AI is a massive field made up of multiple techniques developed over the past 70ish years. The Wikipedia article on AI is a decent starting point: https://en.wikipedia.org/wiki/Artificial_intelligence

You're almost certainly already using AI and don't realize it. If you're searching on Google, getting driving directions via an app, using a voice assistant, or a bunch of other technology then you're using different forms of AI.

Generative AI, aka Generative Pre-trained Transformers (e.g. ChatGPT) has had a moment since around 2020. I suspect this is what you're really asking about. While I do think we're close to Peak AI Hype, it has actually become quite useful for while-collar workers for its ability to do a lot of the grunt work of gathering, collating, and formatting information. This includes fields like Software Engineering where GPT can now be used to generate the first iterations of code that are then refined by hand.

IMO, the best way to learn about generative AI is to learn by doing. Setup a ChatGTP account and start asking it questions about AI and how it works, how it's being used, and so on.

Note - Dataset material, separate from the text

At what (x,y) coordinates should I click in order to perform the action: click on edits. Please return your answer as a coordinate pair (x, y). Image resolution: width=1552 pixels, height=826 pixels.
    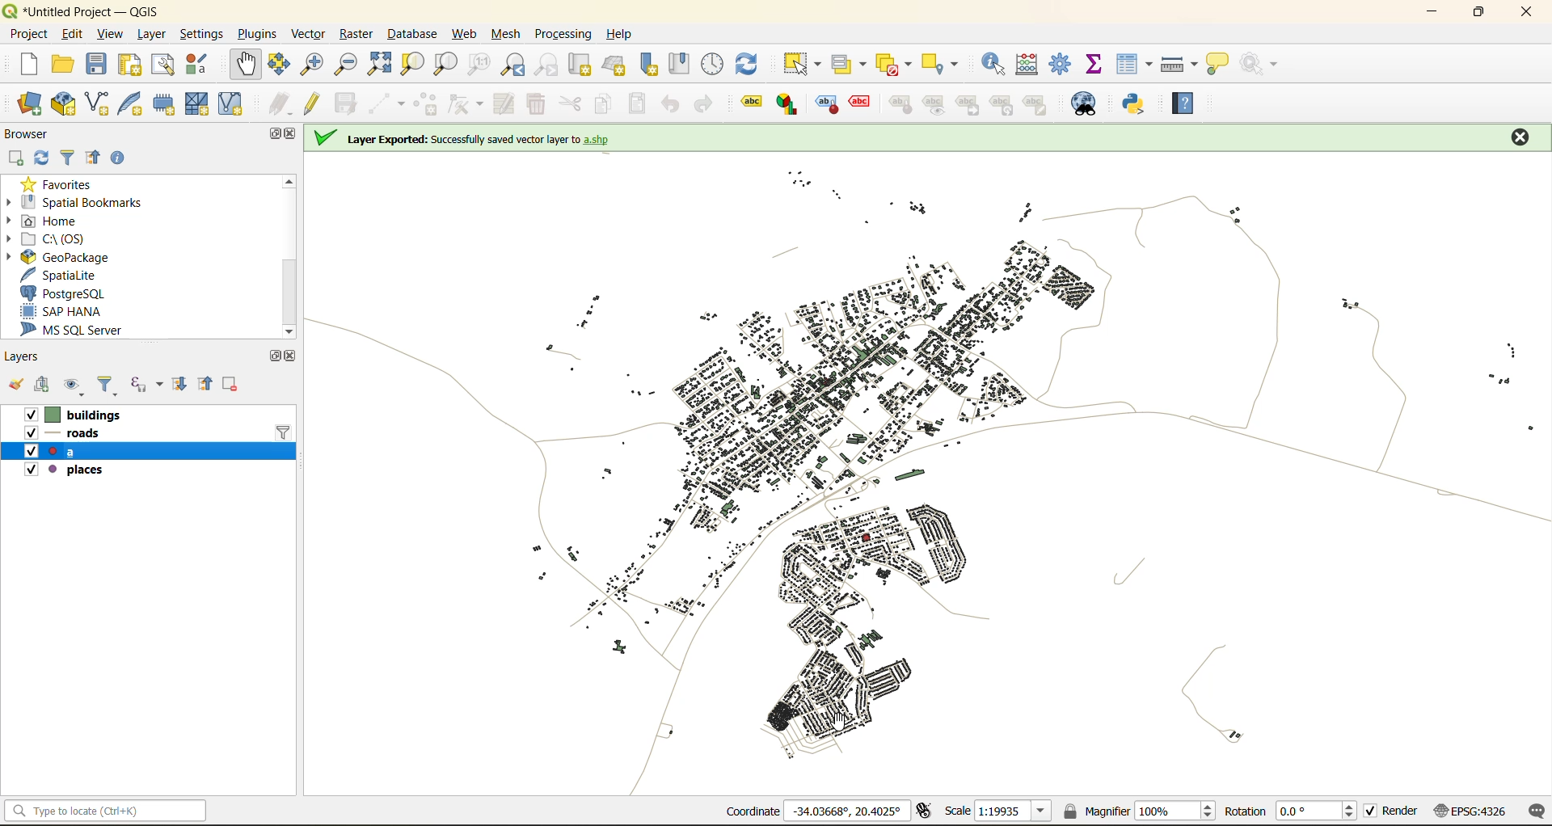
    Looking at the image, I should click on (280, 102).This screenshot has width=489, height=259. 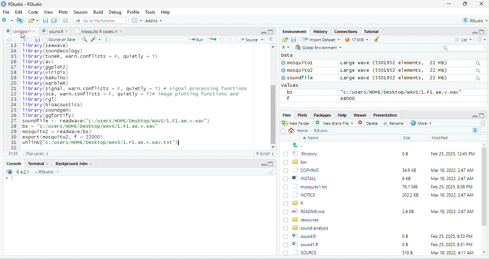 What do you see at coordinates (336, 124) in the screenshot?
I see `’ New blank File` at bounding box center [336, 124].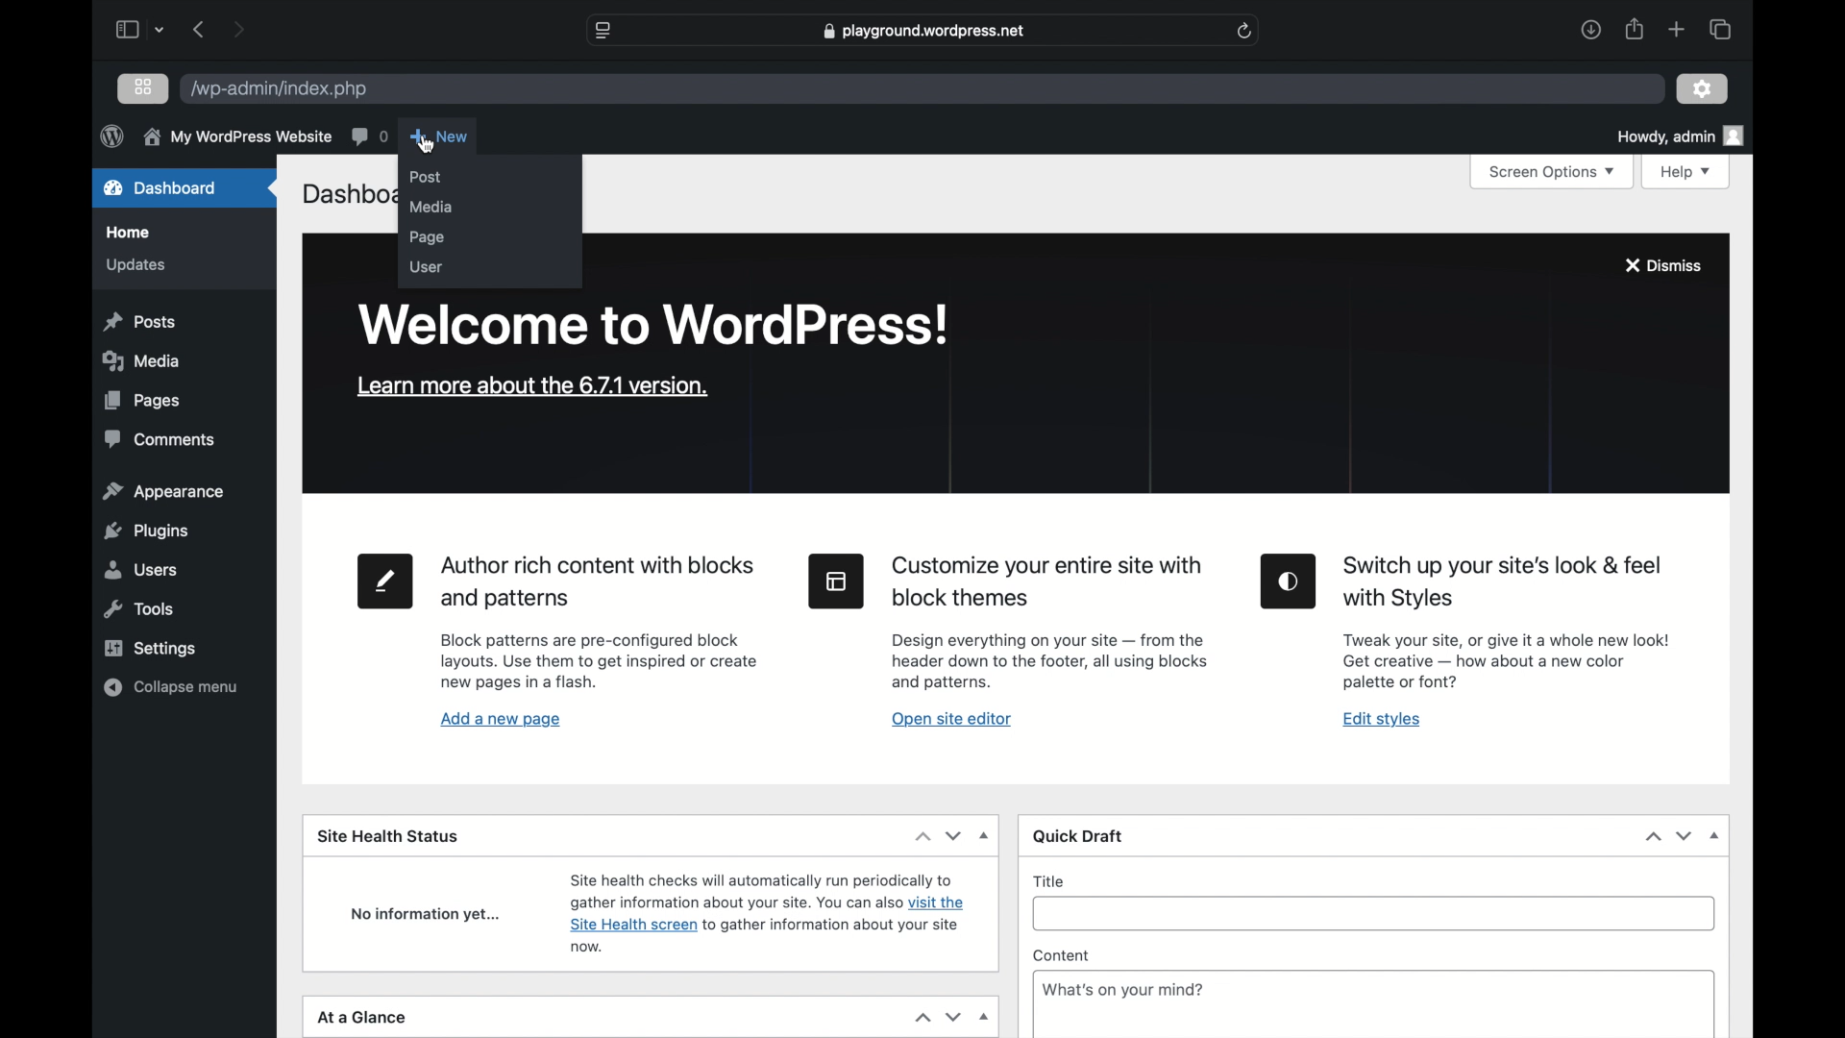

Yeah so OP just needs to know this predictive/generative AI is "stupid". It regularly outputs nonsense because it was trained on 'the internet' which includes wrong answers that then get corrected (so it gives a bad answer, but if you query it it then gives an updated answer... just like the forums it has been trained on).

Code is a somewhat good use because it can give a framework that a good coder can fix up much faster than starting from scratch.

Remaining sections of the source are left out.